- **TASK MATERIAL**:
:::::

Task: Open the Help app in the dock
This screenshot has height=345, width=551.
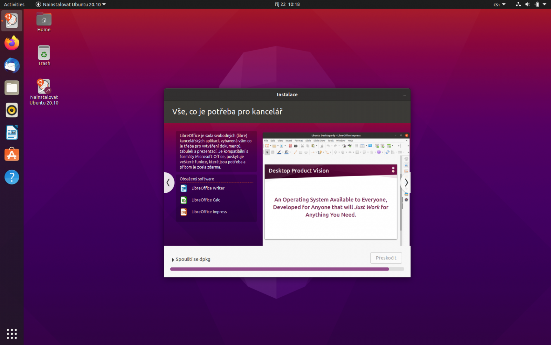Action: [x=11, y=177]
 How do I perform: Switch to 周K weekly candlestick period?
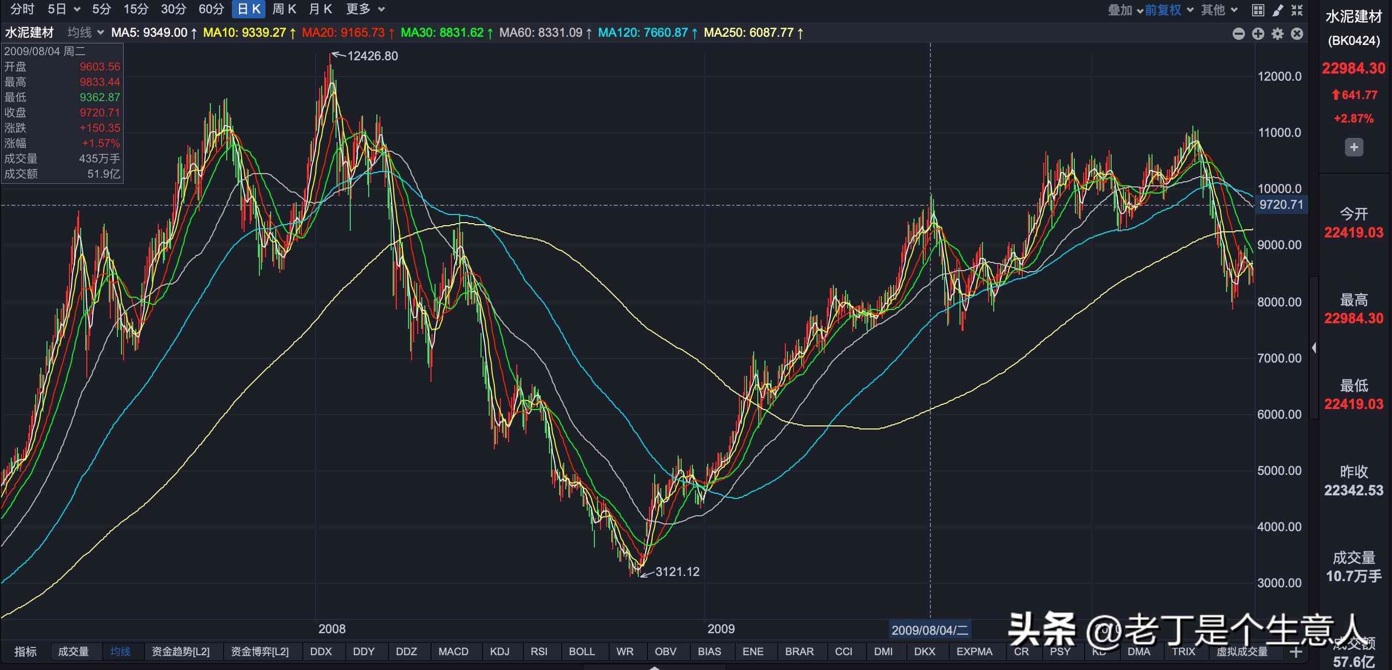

:::::

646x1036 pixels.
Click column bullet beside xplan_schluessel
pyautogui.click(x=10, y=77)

:::::

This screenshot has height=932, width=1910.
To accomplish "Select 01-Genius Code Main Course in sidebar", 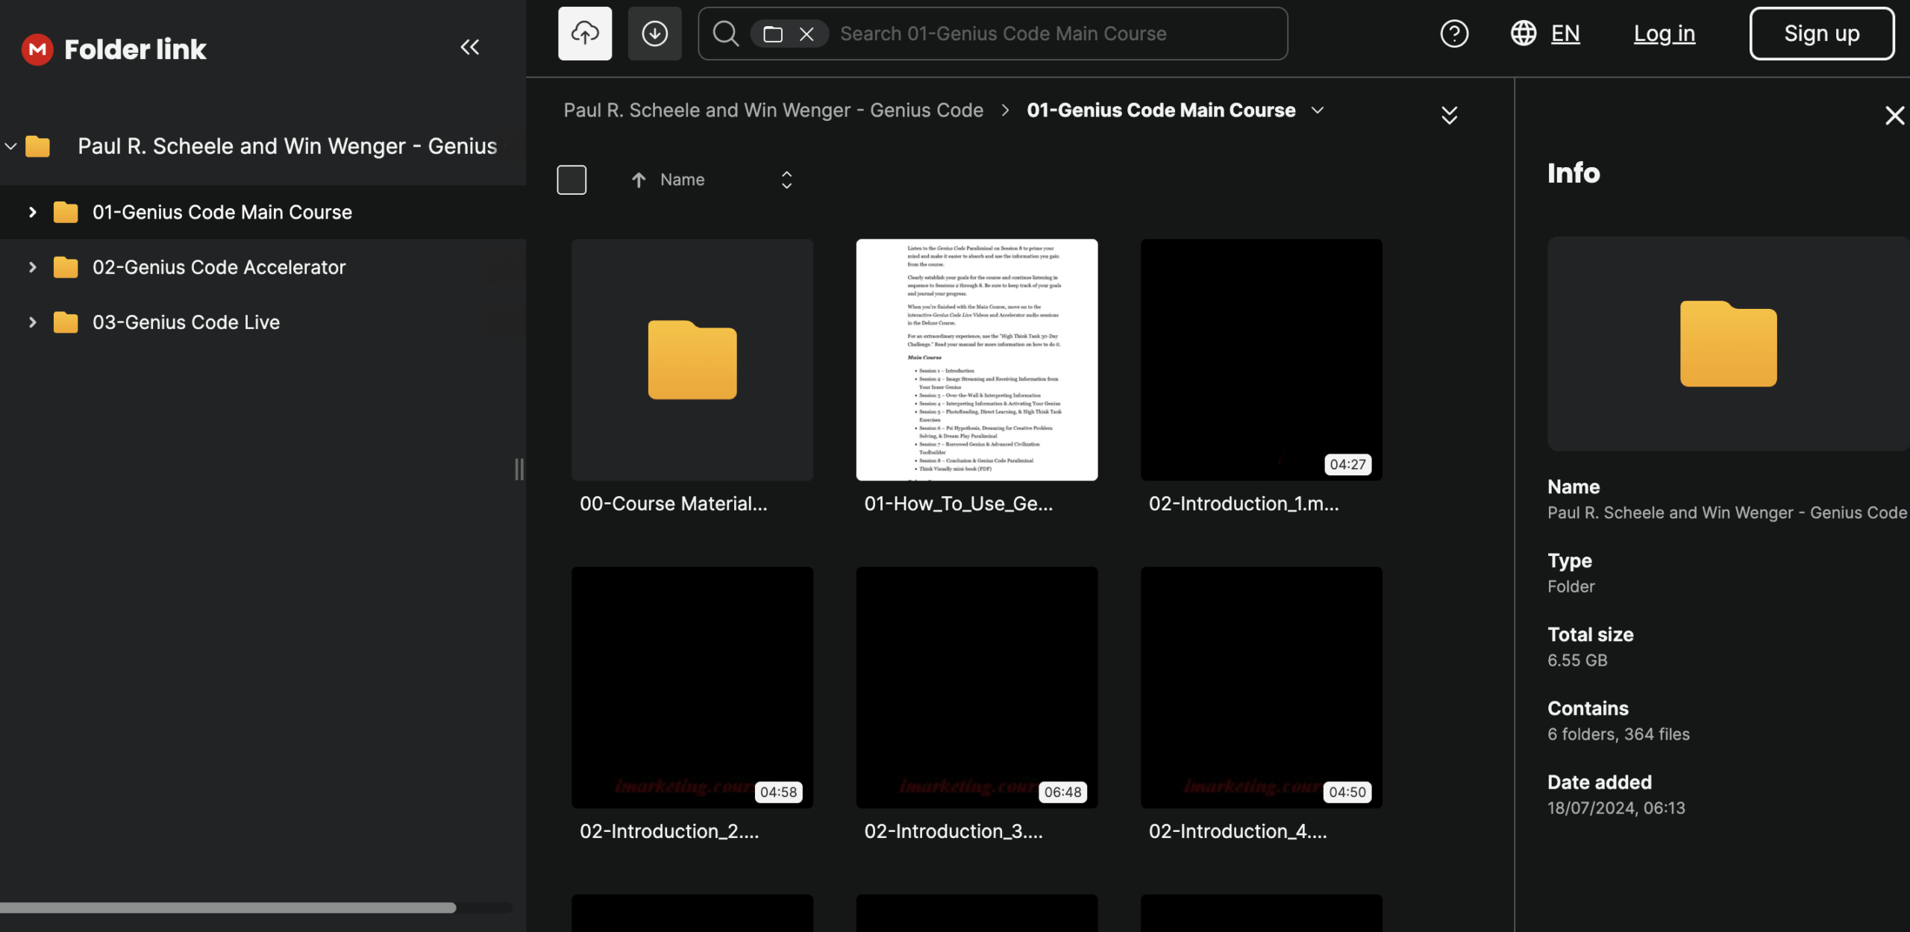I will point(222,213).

:::::

- **AIM OF THE EXERCISE**: The copy should hold only the lines from the one with "Task: Open the Help app in the dock" through the one with "How do I perform: Switch", exactly as they stand above. Leave out the pictures.

- **EXPECTED ANSWER**:
Task: Open the Help app in the dock
This screenshot has height=345, width=551.
Action: [x=11, y=177]
 How do I perform: Switch to 周K weekly candlestick period?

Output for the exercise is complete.